Dr. Zonn and fellow Russian scientist Nikita Glazorsky, head of the Institute of Geology and until recently deputy environment minister of Russia, have been working for a long time to try to save the Aral Sea.

"We've been speaking about this problem for 20 years," he says. "We've written many articles and books, composed reports. But nothing has happened."

The Russian scientists say a technical solution for the sea is already well-formulated. Much of the water is now wasted because of evaporation and drainage out of unlined irrigation canals and primitive irrigation technology.

At least half the 120 cubic kilometer flow of the two rivers could be saved by rebuilding the canals and introducing new irrigation systems. It would be enough to begin to stabilize the Aral Sea at its present level, though not enough to restore it. At the same time there must be a program of health care and a concerted effort to shift the economy away from cotton cultivation, they say.

BUT such measures require resources and a political will that is not present. The breakup of the Soviet Union and its replacement by a loose commonwealth has given the Russian government an opportunity to dump the problem into the laps of the five former Soviet Central Asian states that form the Aral Sea's water basin.
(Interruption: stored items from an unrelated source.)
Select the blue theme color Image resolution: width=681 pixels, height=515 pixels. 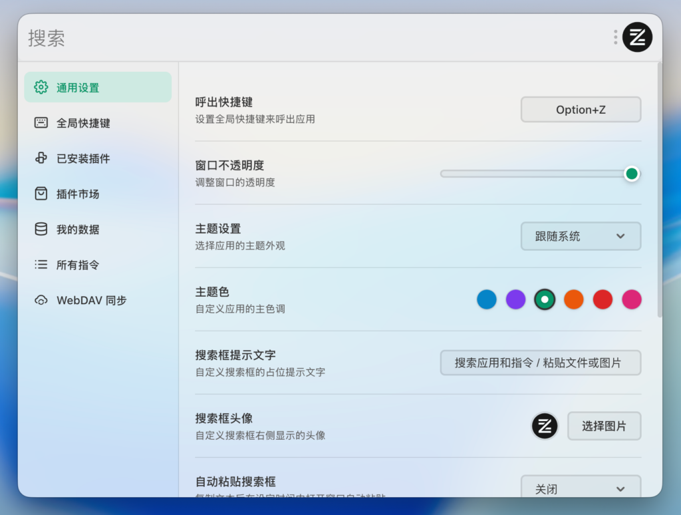pyautogui.click(x=486, y=299)
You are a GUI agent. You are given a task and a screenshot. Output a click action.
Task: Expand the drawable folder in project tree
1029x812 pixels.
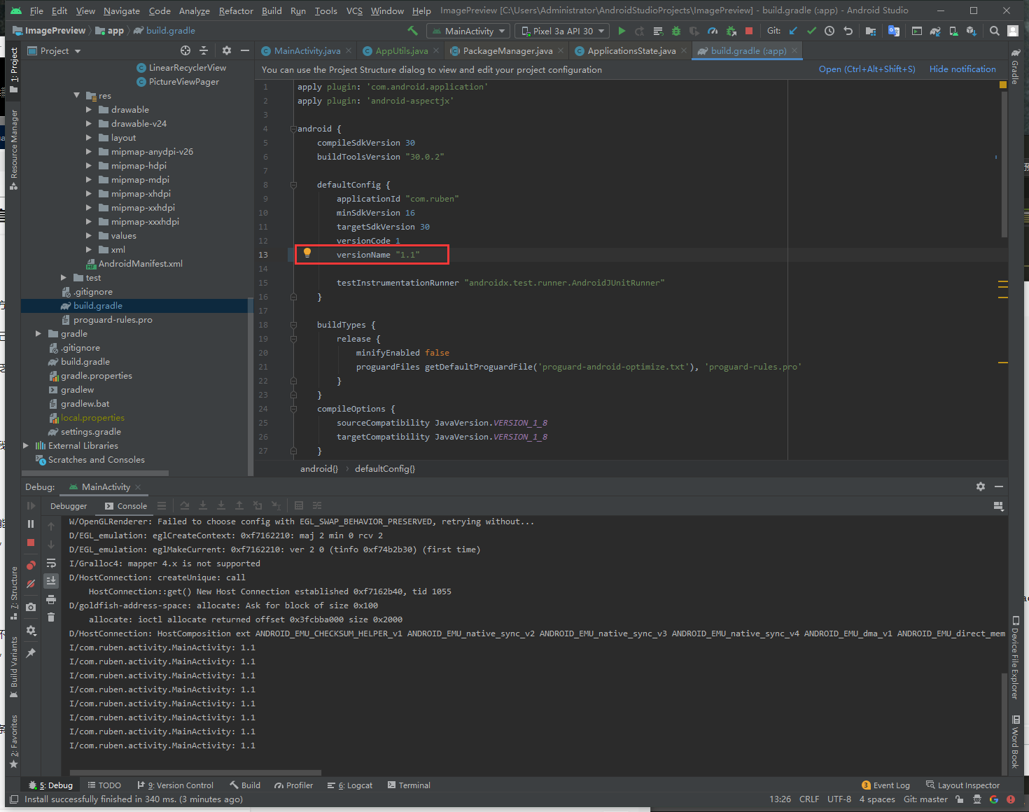[89, 110]
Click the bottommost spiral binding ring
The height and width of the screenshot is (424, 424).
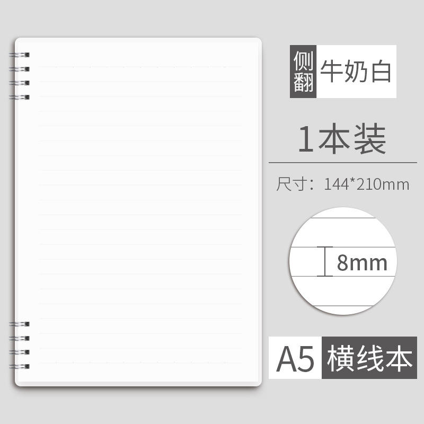19,366
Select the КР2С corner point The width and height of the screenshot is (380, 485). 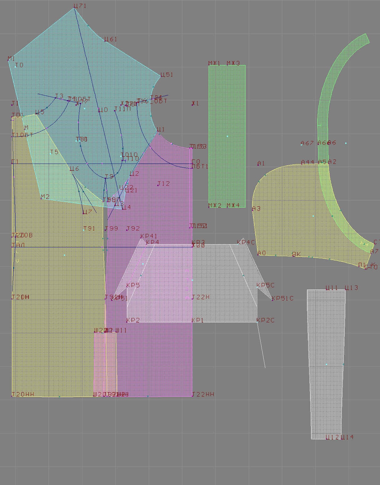(x=257, y=322)
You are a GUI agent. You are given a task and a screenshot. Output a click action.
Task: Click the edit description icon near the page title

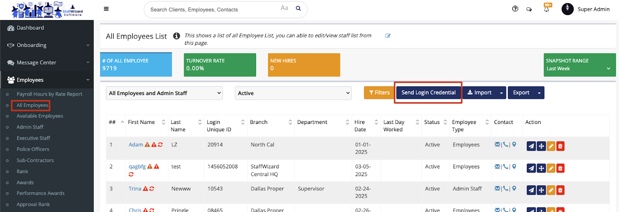388,36
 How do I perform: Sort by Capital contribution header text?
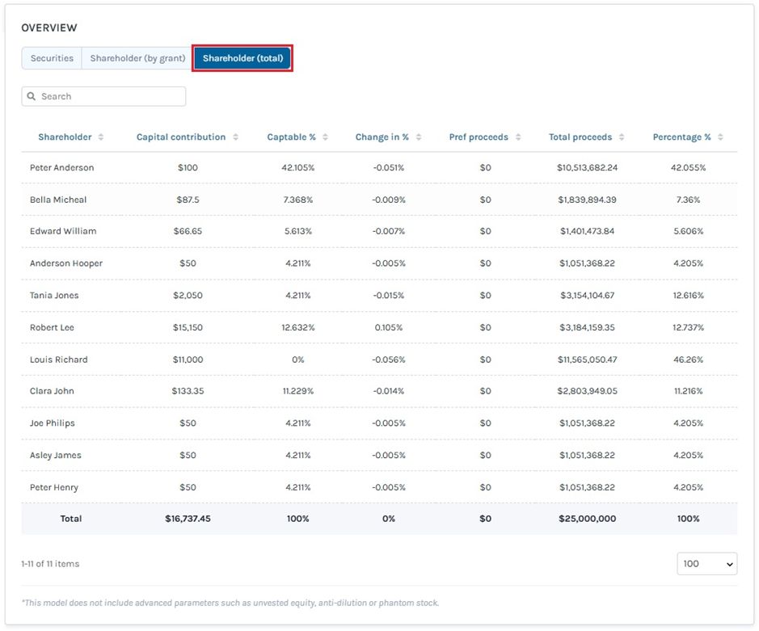(181, 137)
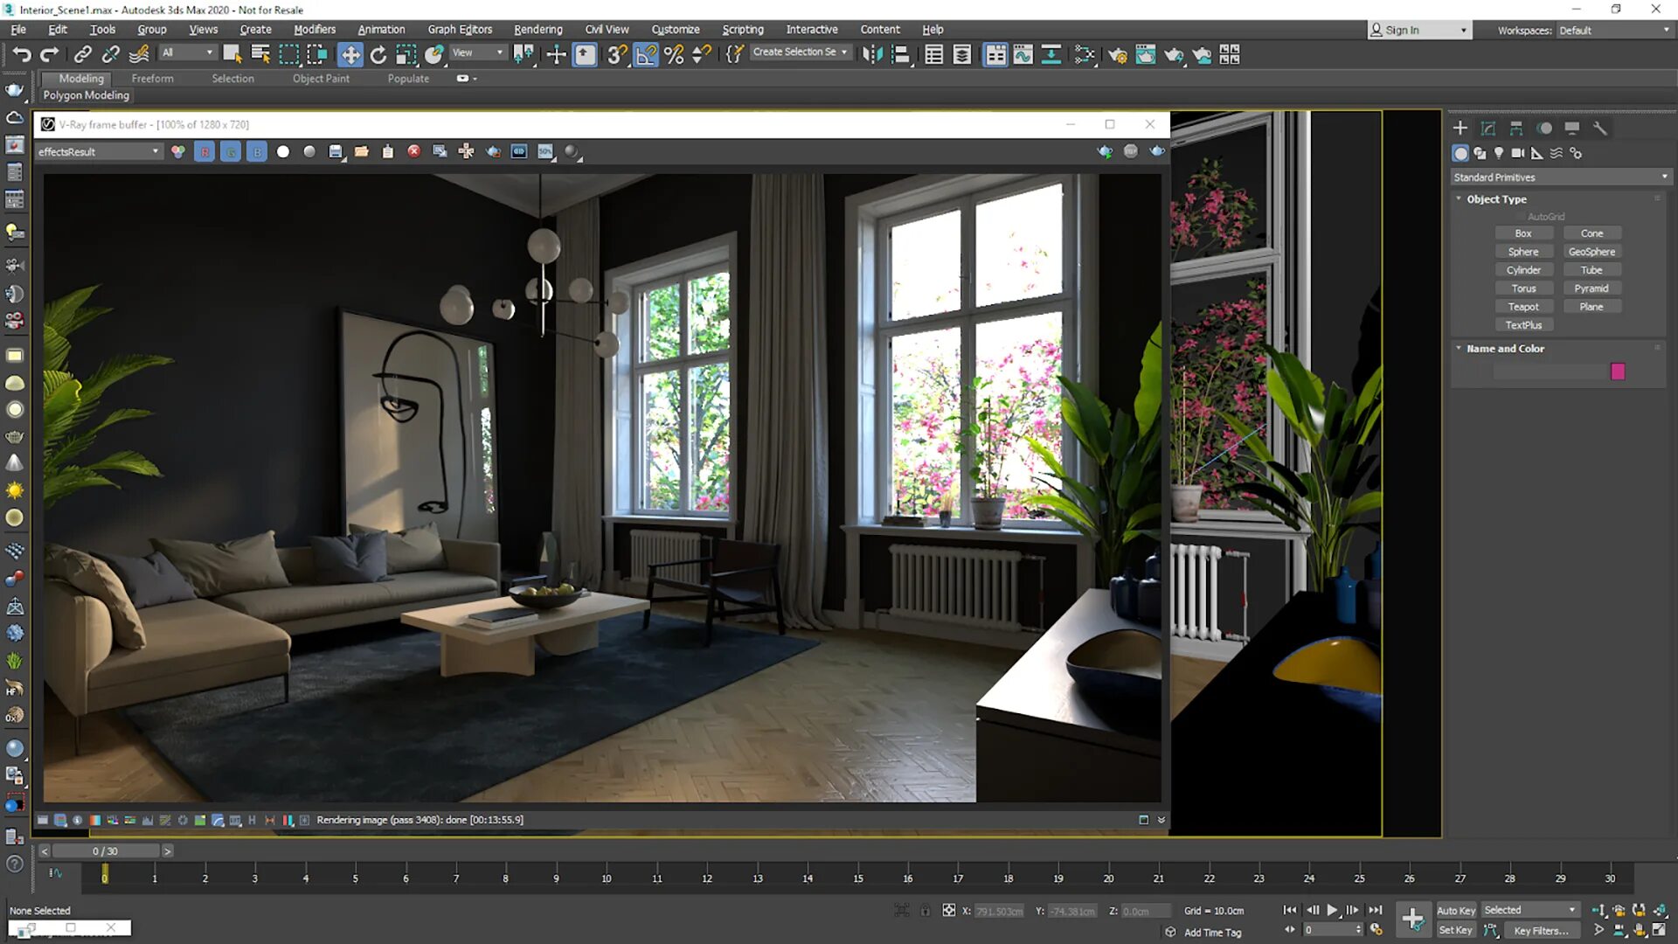Click the Modifiers menu item
This screenshot has height=944, width=1678.
pyautogui.click(x=314, y=29)
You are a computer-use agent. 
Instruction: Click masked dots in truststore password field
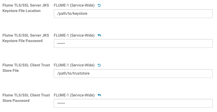pos(61,104)
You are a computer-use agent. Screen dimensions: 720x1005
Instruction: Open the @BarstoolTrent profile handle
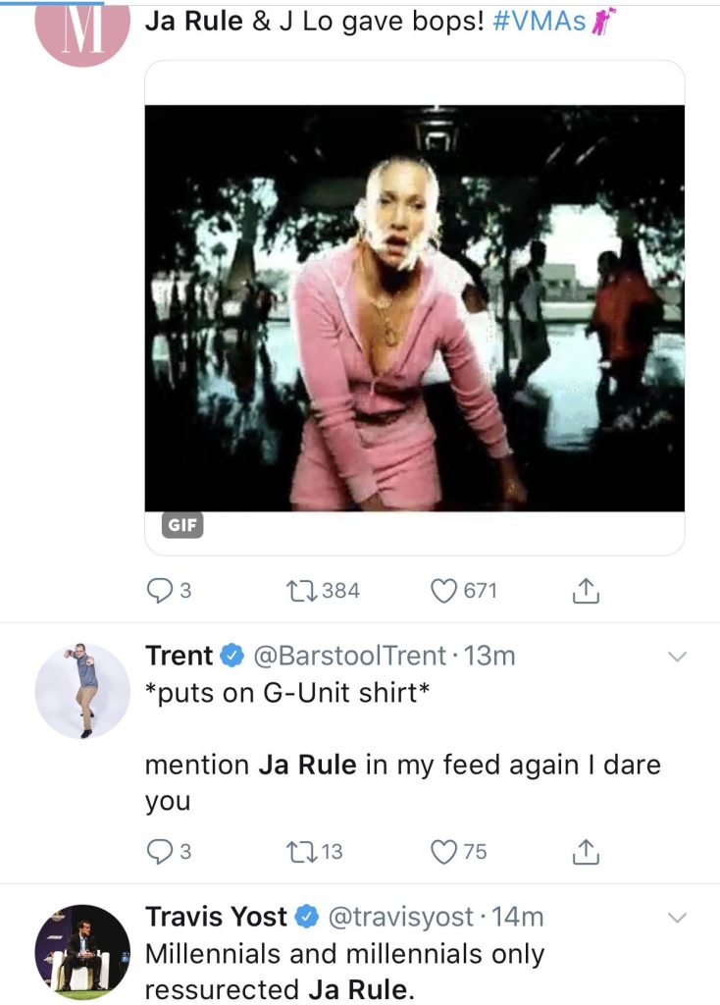point(350,656)
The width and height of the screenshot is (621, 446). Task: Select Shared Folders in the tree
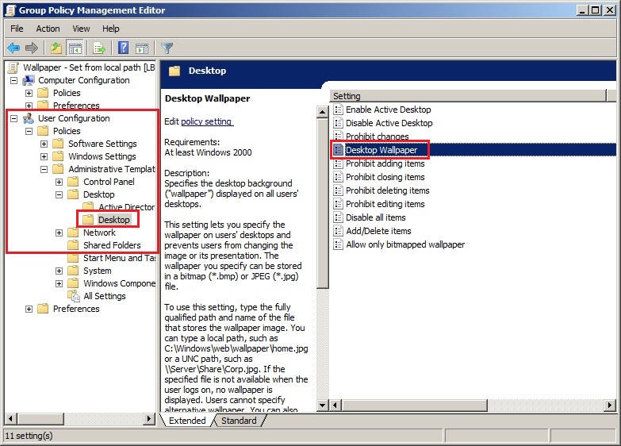pos(112,245)
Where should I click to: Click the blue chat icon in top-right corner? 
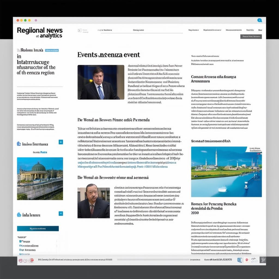pos(260,20)
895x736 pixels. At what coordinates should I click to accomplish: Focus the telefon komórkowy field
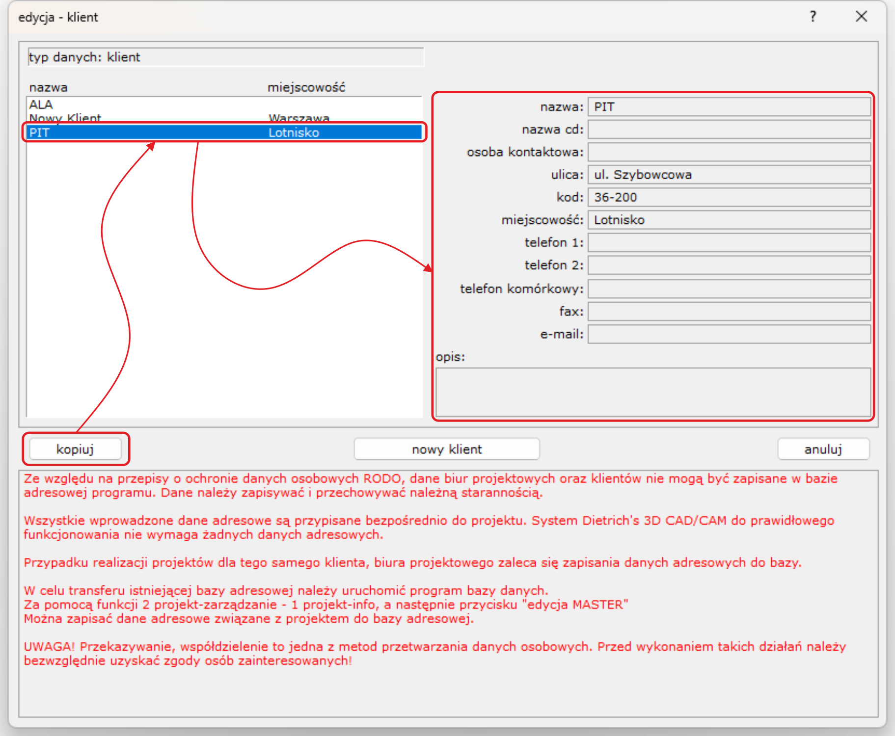tap(729, 289)
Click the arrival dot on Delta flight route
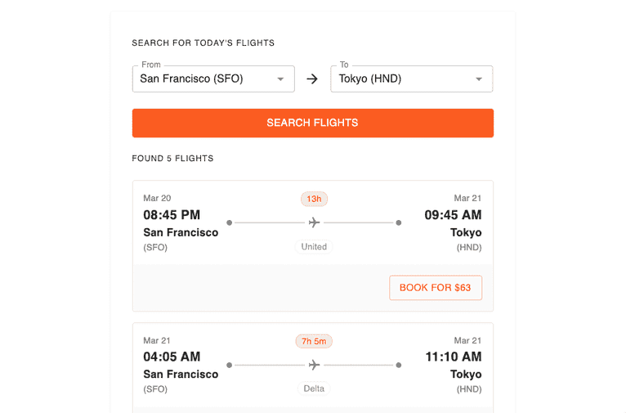The height and width of the screenshot is (413, 626). tap(398, 365)
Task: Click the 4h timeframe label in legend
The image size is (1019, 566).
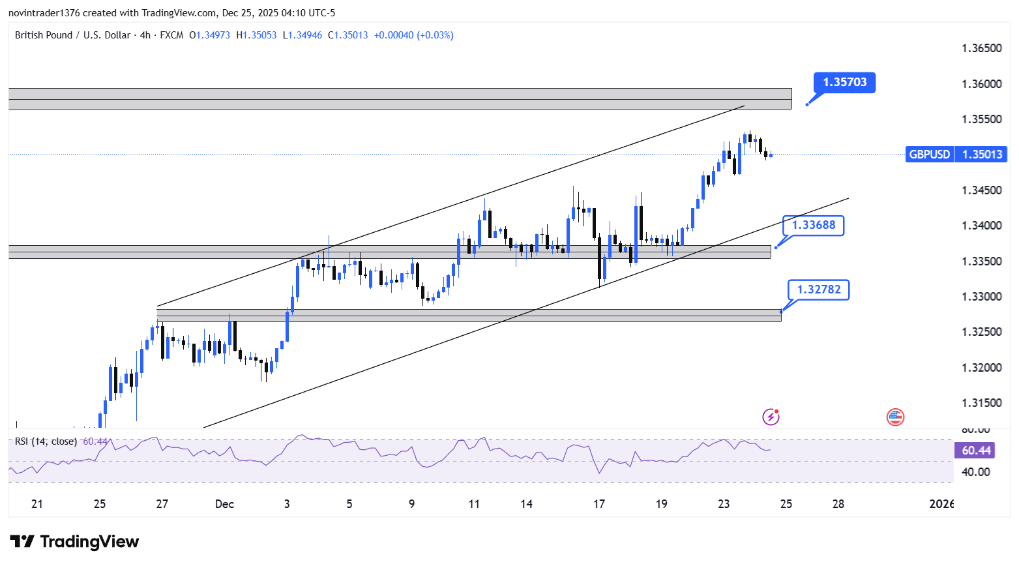Action: pos(145,35)
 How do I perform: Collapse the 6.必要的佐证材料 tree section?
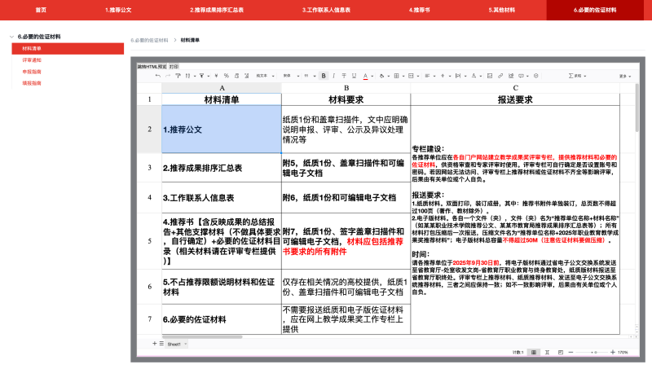(13, 37)
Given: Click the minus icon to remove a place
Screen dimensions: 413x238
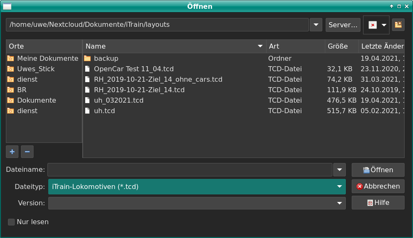Looking at the screenshot, I should click(27, 152).
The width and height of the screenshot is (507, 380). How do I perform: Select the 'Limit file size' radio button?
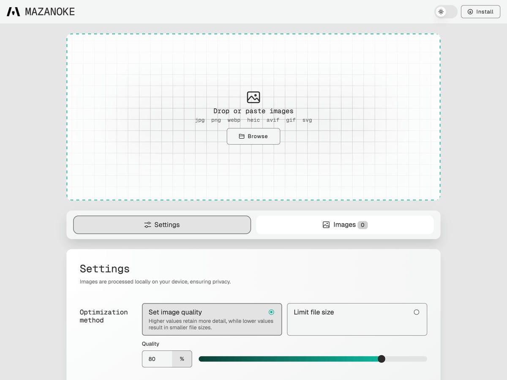click(x=416, y=312)
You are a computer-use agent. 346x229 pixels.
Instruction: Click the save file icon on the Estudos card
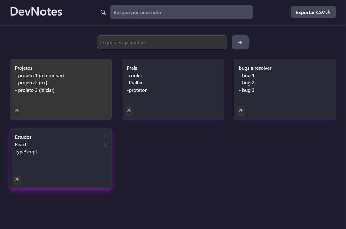[x=106, y=144]
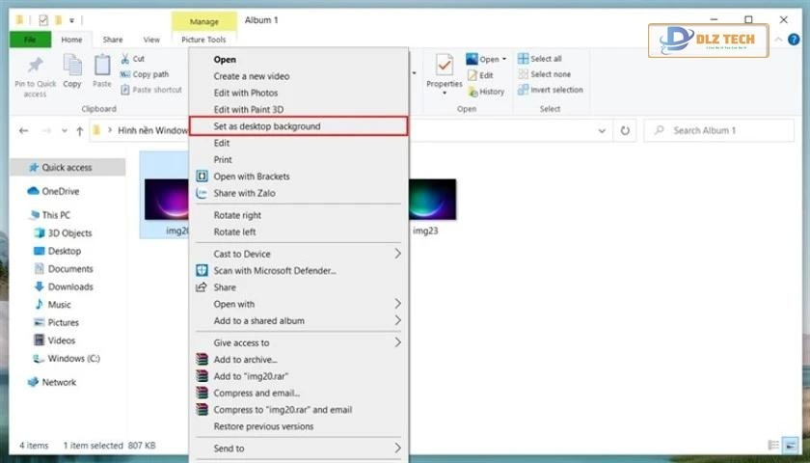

This is the source of anger for Central Asians who see the cotton monoculture imposed by Moscow as a classic example of colonial-style exploitation.

"We are left face to face with the Aral Sea problem," Kazakhstan president Nursultan Nazarbayev said in an address to a meeting of Central Asian leaders held in April. "Meanwhile 97 percent of the cotton of Central Asia and Kazakhstan is taken out to the European part of the Commonwealth of Independent States where the employment of 10 million workers depends on cotton use."

Russia has an ethical responsibility to help, agrees Dr. Glazorsky. "All of us live in this system, and we must solve this problem together."